((

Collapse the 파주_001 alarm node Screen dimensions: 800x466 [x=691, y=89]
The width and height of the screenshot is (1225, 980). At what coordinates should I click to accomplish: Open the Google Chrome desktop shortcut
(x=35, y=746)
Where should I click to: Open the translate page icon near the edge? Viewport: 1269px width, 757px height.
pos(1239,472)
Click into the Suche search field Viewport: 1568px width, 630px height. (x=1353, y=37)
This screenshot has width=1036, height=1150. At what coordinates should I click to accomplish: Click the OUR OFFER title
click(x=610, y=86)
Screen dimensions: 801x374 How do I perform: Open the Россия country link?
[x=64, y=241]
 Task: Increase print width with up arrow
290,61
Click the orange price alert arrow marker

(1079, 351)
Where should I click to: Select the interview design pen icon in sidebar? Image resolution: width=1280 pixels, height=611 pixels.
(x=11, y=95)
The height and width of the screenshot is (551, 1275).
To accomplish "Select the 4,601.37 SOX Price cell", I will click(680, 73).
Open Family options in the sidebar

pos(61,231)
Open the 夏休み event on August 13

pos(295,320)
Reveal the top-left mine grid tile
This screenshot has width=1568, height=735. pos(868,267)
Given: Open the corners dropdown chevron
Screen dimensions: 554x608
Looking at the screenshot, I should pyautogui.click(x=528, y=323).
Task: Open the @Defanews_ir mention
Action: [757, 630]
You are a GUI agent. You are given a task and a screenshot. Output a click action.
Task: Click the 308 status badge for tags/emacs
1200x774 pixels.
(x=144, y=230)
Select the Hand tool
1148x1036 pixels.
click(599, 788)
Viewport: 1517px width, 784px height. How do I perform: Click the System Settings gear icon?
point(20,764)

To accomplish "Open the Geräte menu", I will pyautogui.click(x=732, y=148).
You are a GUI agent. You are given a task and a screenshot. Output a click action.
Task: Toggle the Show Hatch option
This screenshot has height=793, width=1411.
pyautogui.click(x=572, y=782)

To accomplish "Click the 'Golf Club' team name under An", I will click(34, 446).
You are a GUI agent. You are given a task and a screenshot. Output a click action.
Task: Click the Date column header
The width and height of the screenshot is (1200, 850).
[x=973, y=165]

))

#### [ACTION ITEM]
All lines of the entries containing the string "will" must be shown in full.

#### [REPLY]
To accomplish "Select the 4,601.37 SOX Price cell", I will click(680, 73).
To accomplish "Open the Geräte menu", I will pyautogui.click(x=732, y=148).
To accomplish "Click the 'Golf Club' team name under An", I will click(34, 446).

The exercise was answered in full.